DIALEKSIS.COM | Banda Aceh - Anggota Dewan Perwakilan Rakyat Aceh (DPRA) Khalid, S.Pd.I., menyoroti kerugian finansial besar yang dialami Provinsi Aceh akibat ketiadaan pabrik pengolahan (refinery) minyak sawit mentah atau crude palm oil (CPO). Berdasarkan data Dinas Pertanian dan Perkebunan (Distanbun) Aceh per Oktober 2024, kerugian daerah ini mencapai Rp372 miliar per tahun lantaran CPO diekspor langsung melalui Pelabuhan Belawan, Sumatera Utara (Sumut), tanpa diolah menjadi produk turunan.
“Kondisi ini sangat miris. Bahan baku dari Aceh, tetapi keuntungan justru dinikmati pihak luar. Jika ada refinery, kita bisa mengolah CPO menjadi produk bernilai tinggi seperti biodiesel atau kosmetik,” tegas Khalid, yang juga politikus Partai Golkar, dalam keterangan kepada Dialeksis, Jumat (25/04/2025).
Data Kanwil Direktorat Jenderal Bea dan Cukai (DJBC) Aceh menunjukkan, produksi CPO Aceh mencapai 1 juta ton per tahun. Namun, hanya 70 ribu ton (7%) yang diekspor melalui pelabuhan lokal seperti Krueng Geukuh (Aceh Utara) dan Calang (Aceh Jaya). Sebanyak 930 ribu ton sisanya masih mengandalkan Belawan, membuat Aceh kehilangan potensi pendapatan dari bea ekspor, pajak, serta lapangan kerja.
Khalid mendesak Pemerintah Aceh di bawah kepemimpinan Gubernur Aceh Muzakir Manaf (Mualem) dan Wakil Gubernur Fadhlullah TM (Dek Fadh) untuk segera membangun refinery sawit.
“Daerah lain bisa, kenapa Aceh tidak? Namun, perlu studi kelayakan komprehensif agar investasi tidak sia-sia,” ujarnya.
Menurutnya, pengolahan CPO menjadi produk turunan seperti minyak goreng, margarin, biodiesel, hingga kosmetik dapat meningkatkan nilai tambah ekonomi. Jika refinery belum memungkinkan, setidaknya ekspor CPO harus dialihkan ke pelabuhan lokal.

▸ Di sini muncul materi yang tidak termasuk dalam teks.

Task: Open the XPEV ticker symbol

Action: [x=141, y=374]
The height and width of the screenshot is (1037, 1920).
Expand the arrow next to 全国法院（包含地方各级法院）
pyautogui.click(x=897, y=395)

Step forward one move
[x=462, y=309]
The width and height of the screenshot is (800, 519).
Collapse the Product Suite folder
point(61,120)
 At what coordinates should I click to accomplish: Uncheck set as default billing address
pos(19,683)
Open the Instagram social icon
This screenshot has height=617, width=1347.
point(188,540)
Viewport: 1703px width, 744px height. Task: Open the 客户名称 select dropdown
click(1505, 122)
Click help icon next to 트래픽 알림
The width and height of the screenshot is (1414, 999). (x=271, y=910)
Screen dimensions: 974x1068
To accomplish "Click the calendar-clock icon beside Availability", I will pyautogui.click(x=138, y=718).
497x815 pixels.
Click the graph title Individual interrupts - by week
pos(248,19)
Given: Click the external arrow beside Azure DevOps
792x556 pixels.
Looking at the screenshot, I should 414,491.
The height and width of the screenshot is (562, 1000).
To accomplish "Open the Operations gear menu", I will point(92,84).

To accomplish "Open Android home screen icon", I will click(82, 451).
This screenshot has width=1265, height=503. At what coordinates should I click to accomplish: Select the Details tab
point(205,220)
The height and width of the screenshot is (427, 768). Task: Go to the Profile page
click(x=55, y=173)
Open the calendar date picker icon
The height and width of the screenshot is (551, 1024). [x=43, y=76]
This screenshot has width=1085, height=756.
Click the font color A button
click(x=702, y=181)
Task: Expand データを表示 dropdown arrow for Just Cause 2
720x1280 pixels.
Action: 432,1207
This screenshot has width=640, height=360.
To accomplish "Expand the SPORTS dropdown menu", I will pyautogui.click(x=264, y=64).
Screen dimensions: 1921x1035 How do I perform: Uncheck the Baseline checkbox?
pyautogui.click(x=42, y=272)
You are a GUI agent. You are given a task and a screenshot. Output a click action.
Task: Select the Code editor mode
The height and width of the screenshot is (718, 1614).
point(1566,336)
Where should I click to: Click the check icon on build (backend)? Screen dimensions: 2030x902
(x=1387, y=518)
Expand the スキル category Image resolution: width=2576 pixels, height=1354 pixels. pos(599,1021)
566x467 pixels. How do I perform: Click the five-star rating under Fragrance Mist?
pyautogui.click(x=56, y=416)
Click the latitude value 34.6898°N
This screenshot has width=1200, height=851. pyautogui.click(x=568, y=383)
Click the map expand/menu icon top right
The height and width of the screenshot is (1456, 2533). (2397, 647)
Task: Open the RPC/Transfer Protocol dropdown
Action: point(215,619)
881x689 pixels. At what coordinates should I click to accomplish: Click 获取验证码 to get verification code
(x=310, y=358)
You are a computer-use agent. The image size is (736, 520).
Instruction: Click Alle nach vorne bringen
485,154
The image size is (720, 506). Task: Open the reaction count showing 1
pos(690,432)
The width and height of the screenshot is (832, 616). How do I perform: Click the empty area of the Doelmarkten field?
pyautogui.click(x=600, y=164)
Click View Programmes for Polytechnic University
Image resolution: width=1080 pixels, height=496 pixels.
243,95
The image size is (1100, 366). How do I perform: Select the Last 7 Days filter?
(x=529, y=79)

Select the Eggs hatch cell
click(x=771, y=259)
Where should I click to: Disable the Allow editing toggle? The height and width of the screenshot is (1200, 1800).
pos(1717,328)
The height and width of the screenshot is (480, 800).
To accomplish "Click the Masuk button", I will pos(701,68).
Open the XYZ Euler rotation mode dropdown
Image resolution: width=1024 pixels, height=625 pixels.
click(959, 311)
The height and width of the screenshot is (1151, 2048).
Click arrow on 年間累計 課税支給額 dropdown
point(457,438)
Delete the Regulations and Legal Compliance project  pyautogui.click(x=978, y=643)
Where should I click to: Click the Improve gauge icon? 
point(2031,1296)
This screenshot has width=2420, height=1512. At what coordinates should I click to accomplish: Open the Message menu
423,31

“Pemerintah harus proaktif. Kita punya pelabuhan, kenapa tidak dimaksimalkan?” tegasnya.
Di sisi lain, penggunaan pelabuhan lokal dinilai mampu menekan biaya logistik. Safuadi, Kepala Kanwil DJBC Aceh, menyebut pengiriman CPO via Belawan memicu ongkos angkut tinggi, sehingga harga tandan buah segar (TBS) sawit di Aceh ikut terdampak.
“Jika CPO diekspor langsung dari sini, biaya transportasi berkurang. Petani bisa menikmati kenaikan harga TBS,” jelas Safuadi.
Sejumlah pengamat ekonomi menyatakan, pembangunan refinery sawit di Aceh bukan hanya urusan investasi, tetapi juga keberpihakan pada petani. Saat ini, 60% perkebunan sawit Aceh dikelola rakyat, namun minim akses pengolahan lanjutan.
“Ini momentum bagi Aceh untuk mengubah CPO dari komoditas mentah menjadi industri strategis,” pungkas Khalid.